The Opportunity to Pray

Last week I was in Flagstaff and we had a wonderful time.

While at the hotel, I saw the front page of the USA TODAY newspaper.  It read 20 Veterans a Day Commit Suicide.  

I looked at that headline and just gasped. I put my hand to my mouth and felt the tears form in my eyes.  I know many military families and couldn’t image the hardship they go through, but suicide?  Contemplating a veteran’s life experiences, I considered the loneliness, the violence, the inability to see family for long periods of time, the fear, the unexpected, the tough decisions, etc.  My heart swelled with sorrow and wished there was a way I could help.  In the same breath, I thought of the courage and had immense gratitude for those who keep this country safe, for America’s freedom is not free.  I immediately considered my daily 16-hour intermittent fast, and as soon as I had a moment to myself, dropped to my knees and asked God to bless those who currently serve and those who have served in the past.

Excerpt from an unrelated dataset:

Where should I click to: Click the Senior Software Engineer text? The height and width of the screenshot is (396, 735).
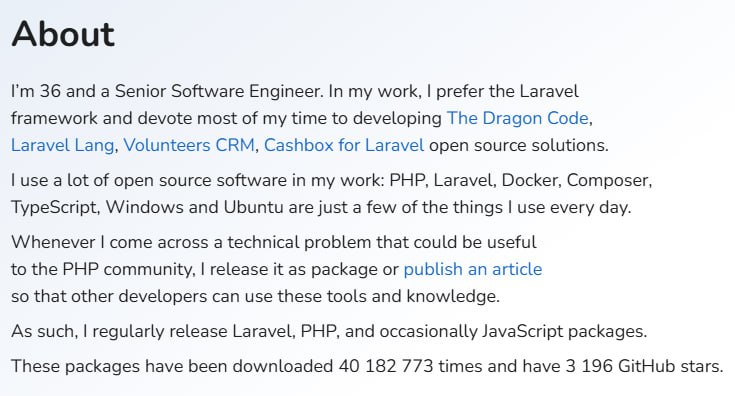(219, 91)
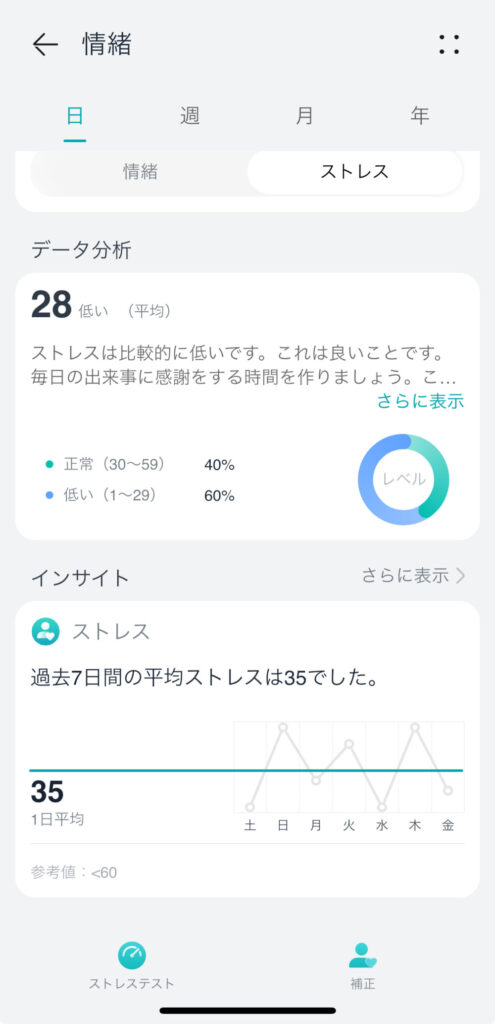
Task: Tap the ストレス insight avatar icon
Action: 46,632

Fasting has changed me.  Before, I would have felt sad and maybe, if I remembered I would have said a pray for the veterans before falling to sleep, but most likely I would have moved on with taking care of my children; to kissing stubbed toes or combing hair after bath time.  Going without food is such a gentle reminder that I have a specific purpose that day to find someone or something to pray for.  

I spent the day, remembering and praying for our veterans when within 24 hours the story of our five fallen police officers hit the news.  
I couldn’t believe the side-to-side tragedies.  I wasn’t even finished with the veterans.  I wanted another day to ponder my love and appreciation for them when I had another cause to pray and fast for.  Heartbroken, I dropped to my knees again, so deeply saddened with the violence and fear of the society in which we live, almost overcome with a feeling of hopelessness, I mean really, what can a prayer do, when I opened my mouth and spoke out loud to God.  As I asked God to protect the lives of police officers and those of Black Lives Matter, to help those who have lost loved ones, to change the hearts of those looking to inflict violence, to bless those hoping to help, to bring peace to those hurting I felt my heart swell with grace.  I knew God was aware of all those involved and His hand would mend and heal, encourage and teach, comfort and provide, and somehow God would make something good out of this.  That my beautiful black brothers and sisters and those who put their lives on the line every day will grow and heal and find answers that only God can provide. 

My first thirty days of fasting, I would pick one person a day to fast for.  First, my six children, my husband, my 8 siblings and their families, my parents, my neighbors, church leaders and those in my church in need.  Finally, I reached out to fasting for Barack Obama and others in leadership positions in our country.  I fasted for my home (literally for the walls, plumbing, electrical, structure, etc.), for those on facebook who popped on my feed, sometimes for strangers, sometimes for the husband of a friend of a friend, my neighbor’s mom battling cancer, my old college roommate who’s son has a brain tumor, the recent ex-husband of my friend and my friend who did not expect to wear the badge of widow so early in life.  I pray for unwed mothers, unplanned pregnancies and abortion doctors.  I pray for starving children, heartbroken parents and directors of orphanages.  I pray for those who are living and those who have died.  There’s no shortage of people to fast and pray for and I find it absolutely breathtaking.  I don’t know if it’s blessing them, if it’s changing them, but it’s changing me.  Some days I cry.  I just cry because I love that God grants me the privilege to speak with Him.